START DATA TO USE
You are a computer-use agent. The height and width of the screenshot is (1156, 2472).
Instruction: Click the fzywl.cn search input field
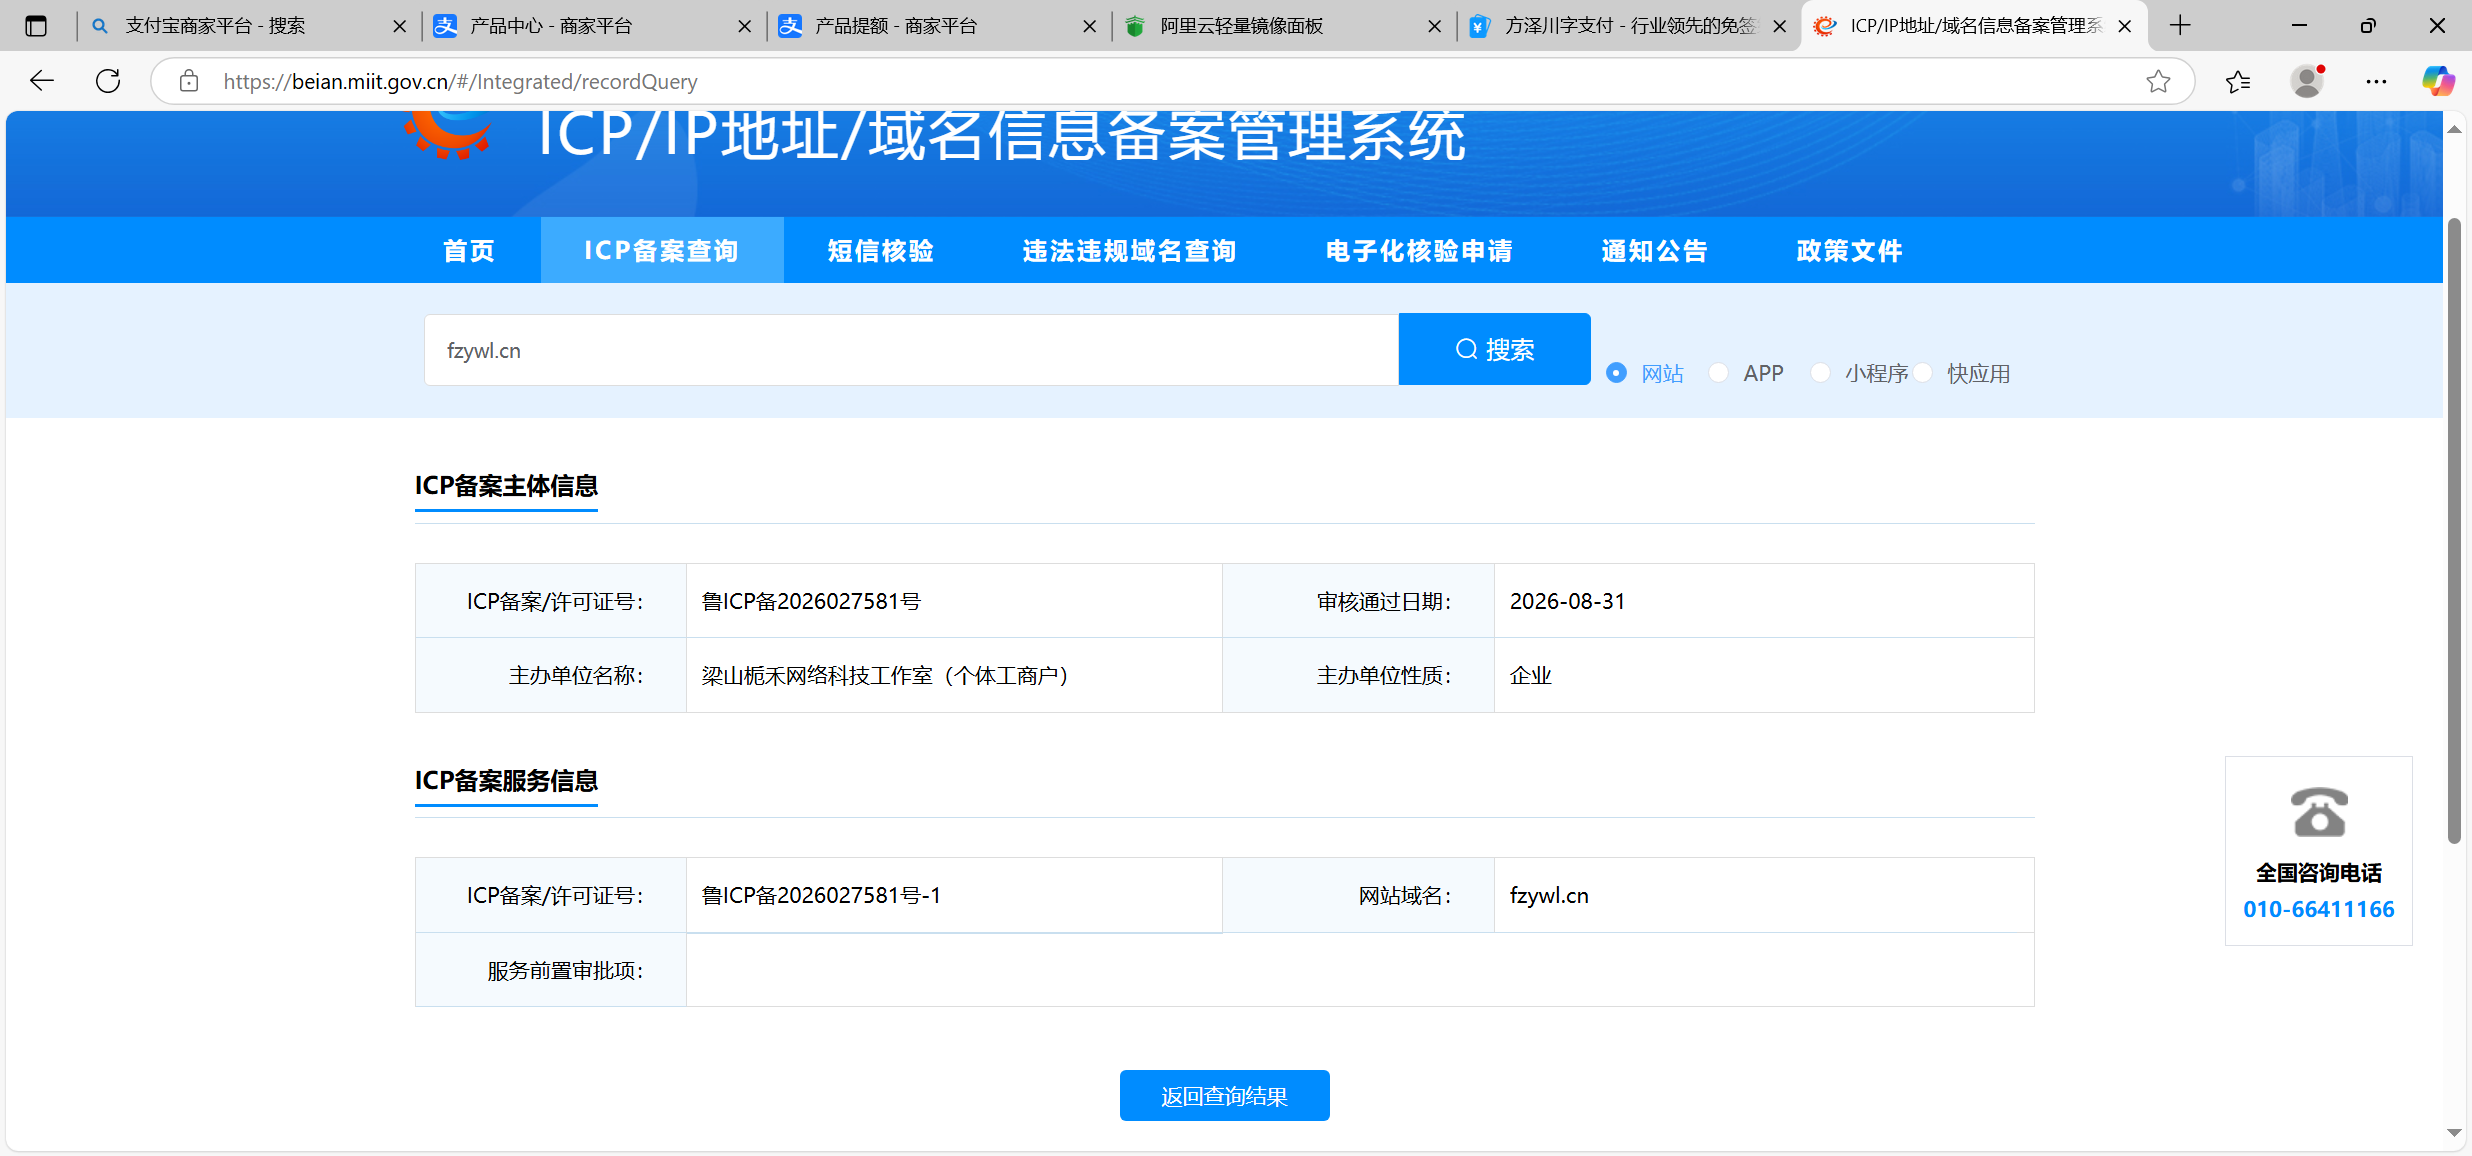click(911, 350)
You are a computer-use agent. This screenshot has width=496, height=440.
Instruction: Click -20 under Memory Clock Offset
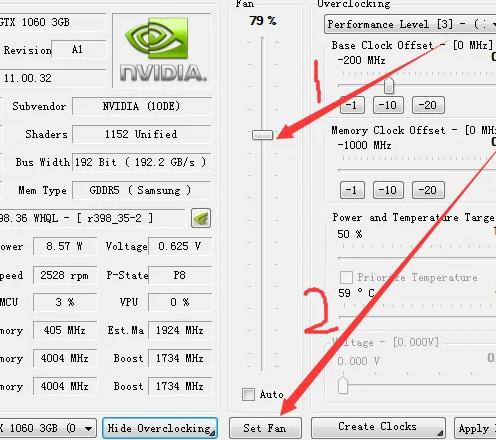(428, 190)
END DATA TO USE
EXERCISE PROMPT: Retype exactly the lines from the line containing "You are a computer-use agent. This" through the end of the entries above, including both ends, and leave every picture out.

PROBLEM SOLUTION:
You are a computer-use agent. This screenshot has width=496, height=440.
Instruction: Click -20 under Memory Clock Offset
(428, 190)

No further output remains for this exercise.